It’s 2013 and sneaker company Converse is going strong. But just a handful of years ago it wasn’t, as Laura Lorenzetti writes for Quartz. Converse filed for bankruptcy in 2001 after more than a century in the shoe-making business. Two years after that iconic Nike bought the company and helped bring Converse to more than a billion in annual revenue today.
You could chalk it up to the ups and downs of doing business in a free market economy, where what’s fashionable where footwear is concerned remains subject to the vagaries of consumer taste and preference.
Indeed, Lorenzetti gives us little in the way of explaining exactly why Converse struggled so mightily in the late 1990s and early 2000s, which leads one to make these types of assumptions.
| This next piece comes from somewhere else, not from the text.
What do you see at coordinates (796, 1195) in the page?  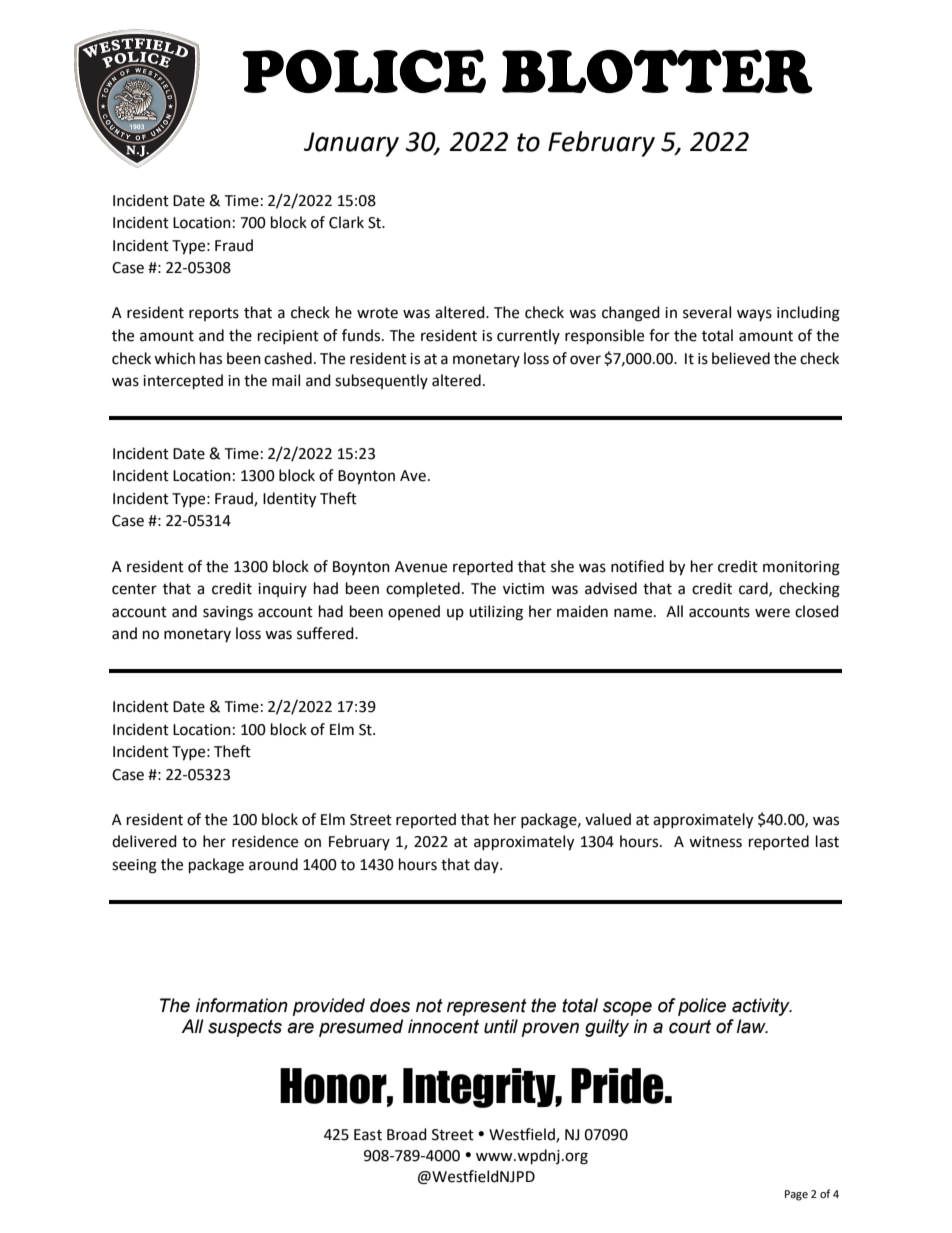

In fact, Lorenzetti mentions only those recent periods of time in which Converse reigned supreme, including the 1980s, when Converse was the “quintessential casual footwear.”
The only thing we know for certain is that things change. Sometimes bankruptcy is required to help a once-mighty company survive and pick itself back up again. (That, and an acquisition.) But Nike saw potential in Converse, and began a targeted advertising campaign appealing to those of the Millennial generation, which has appeared to reestablish Converse as the King of Sneakers these days.
Long story short: Bankruptcy is not the end of business. It can be a new beginning.